(Part of a data file)
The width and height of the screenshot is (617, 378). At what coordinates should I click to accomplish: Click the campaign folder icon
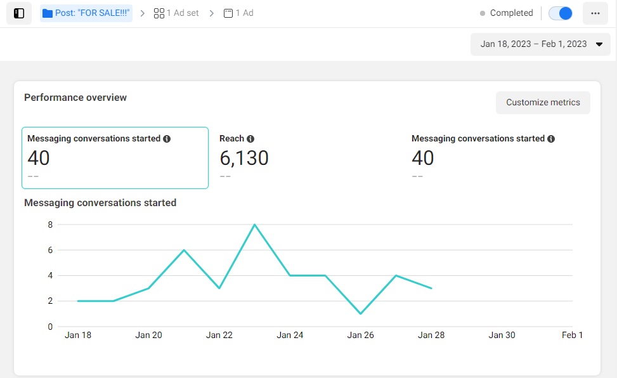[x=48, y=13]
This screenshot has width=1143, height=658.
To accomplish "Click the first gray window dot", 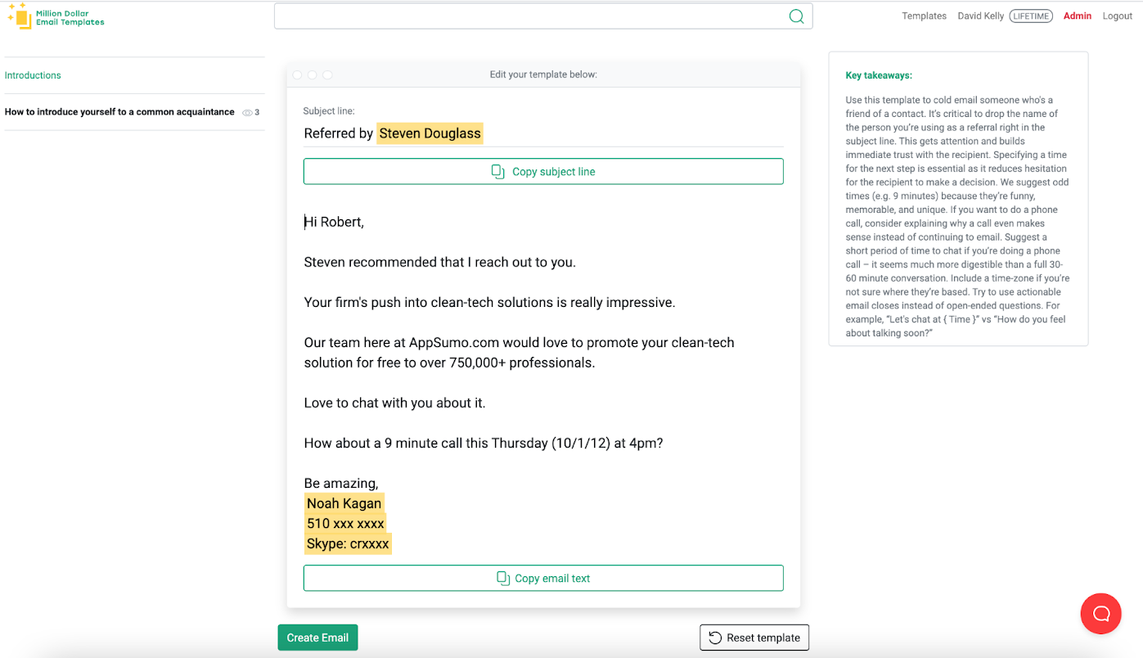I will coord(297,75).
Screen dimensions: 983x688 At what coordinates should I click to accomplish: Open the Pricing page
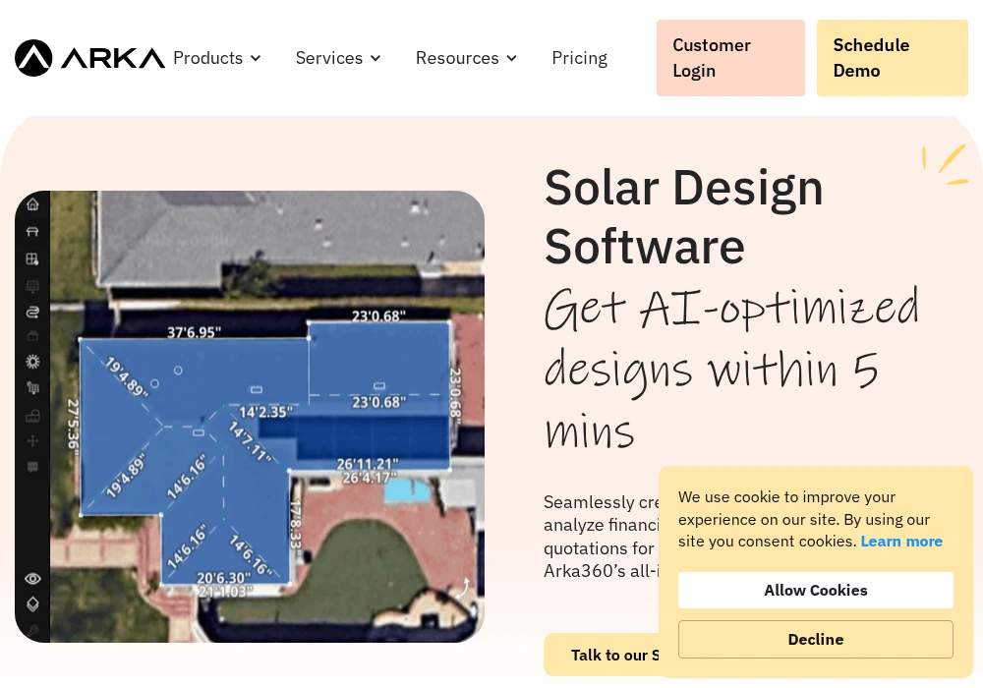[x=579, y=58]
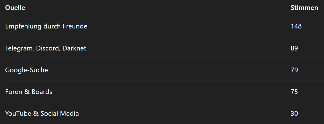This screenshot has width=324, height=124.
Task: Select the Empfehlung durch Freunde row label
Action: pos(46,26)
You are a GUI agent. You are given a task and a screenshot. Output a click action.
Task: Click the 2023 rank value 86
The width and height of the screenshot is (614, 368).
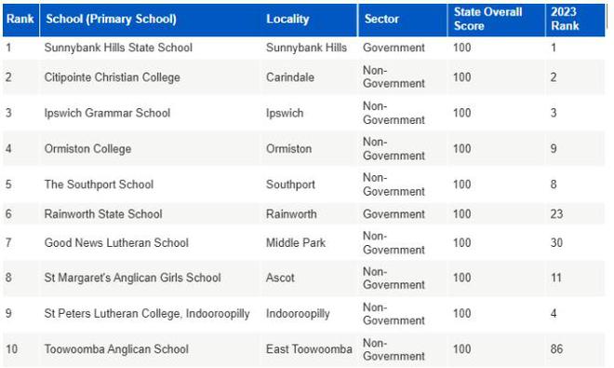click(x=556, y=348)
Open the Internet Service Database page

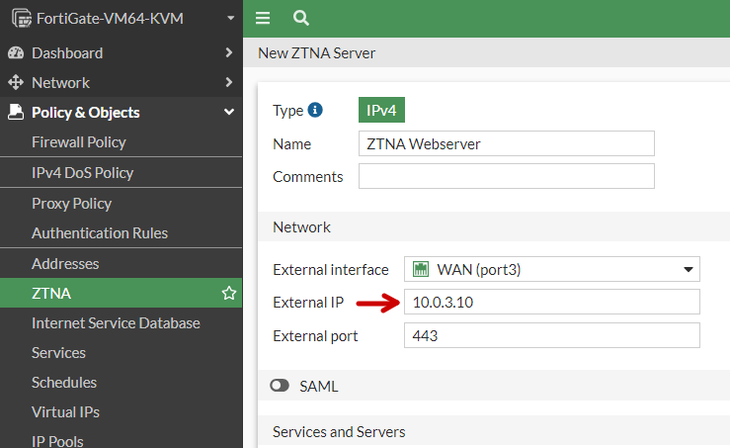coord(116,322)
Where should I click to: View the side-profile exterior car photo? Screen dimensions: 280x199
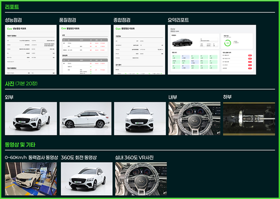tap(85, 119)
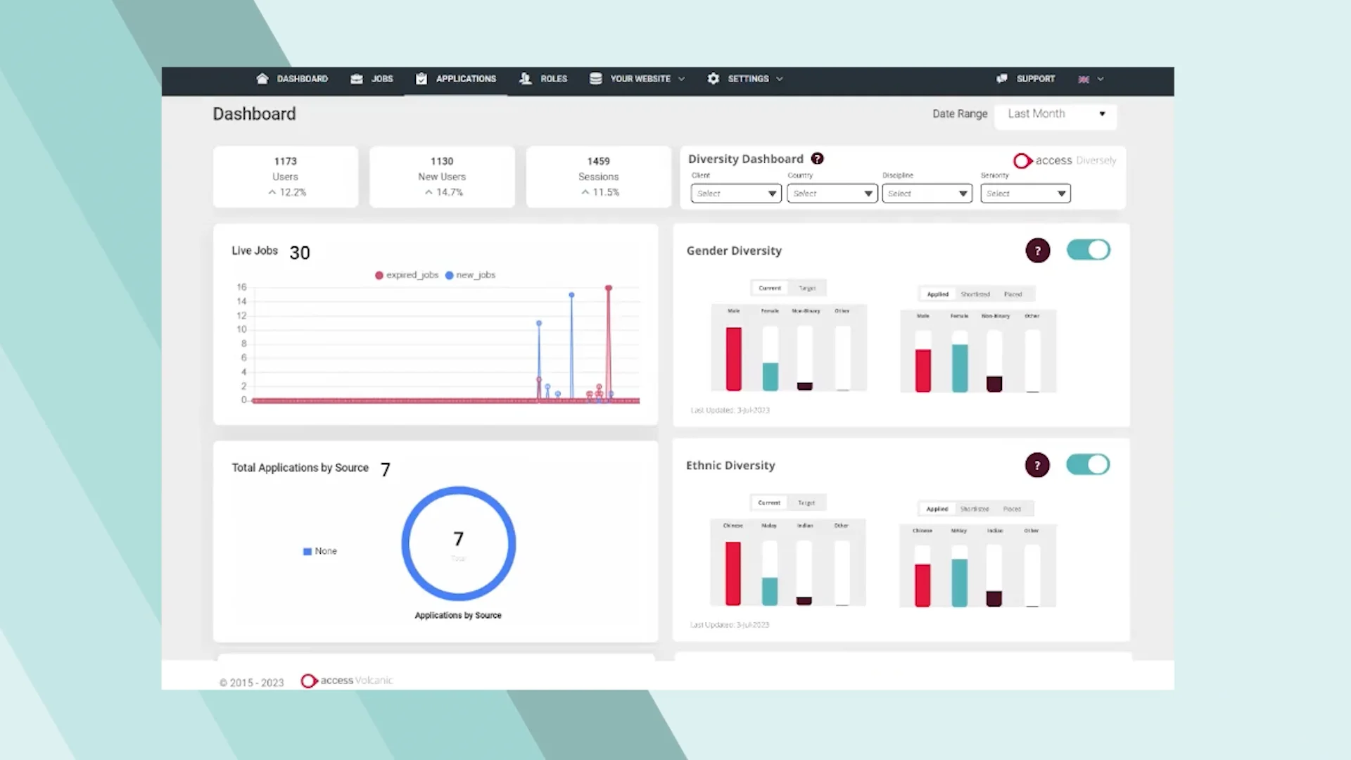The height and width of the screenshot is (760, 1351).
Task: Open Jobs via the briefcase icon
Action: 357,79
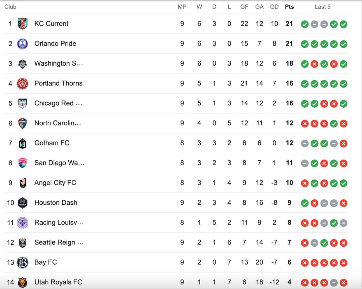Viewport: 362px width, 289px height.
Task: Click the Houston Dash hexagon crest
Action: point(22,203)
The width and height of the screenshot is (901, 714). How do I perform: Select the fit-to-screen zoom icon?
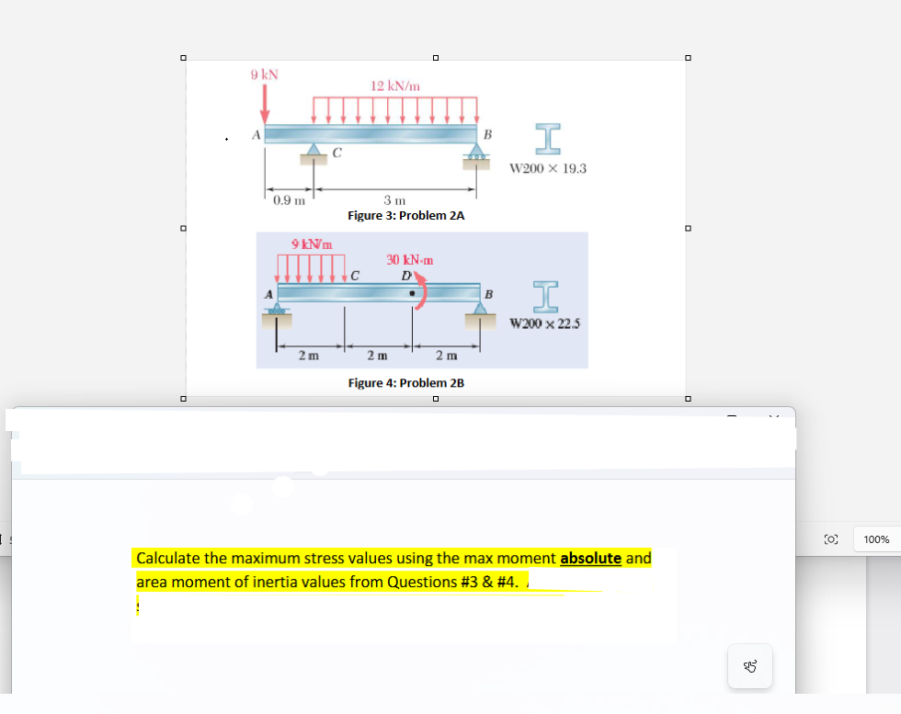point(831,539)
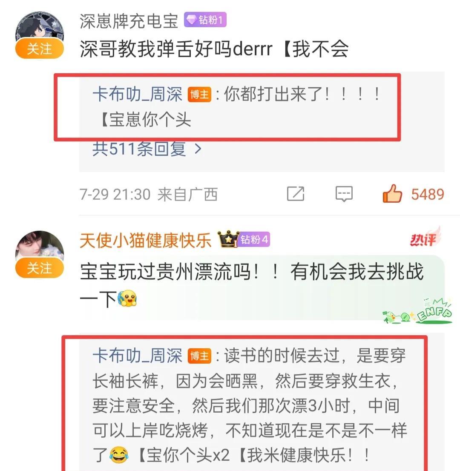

EXERCISE OBJECTIVE: Please copy the part of the material that begins with the line containing "You are a GUI" and ends with the line containing "coord(116,322)", including both of those lines. Leave the pictures out of your copy.

OUTPUT FOR THIS TASK:
You are a GUI agent. You are given a task and a screenshot. Output a click action.
Task: Click the 2023 rank value 86
The width and height of the screenshot is (614, 368).
click(x=556, y=348)
Open the Internet Service Database page

coord(116,322)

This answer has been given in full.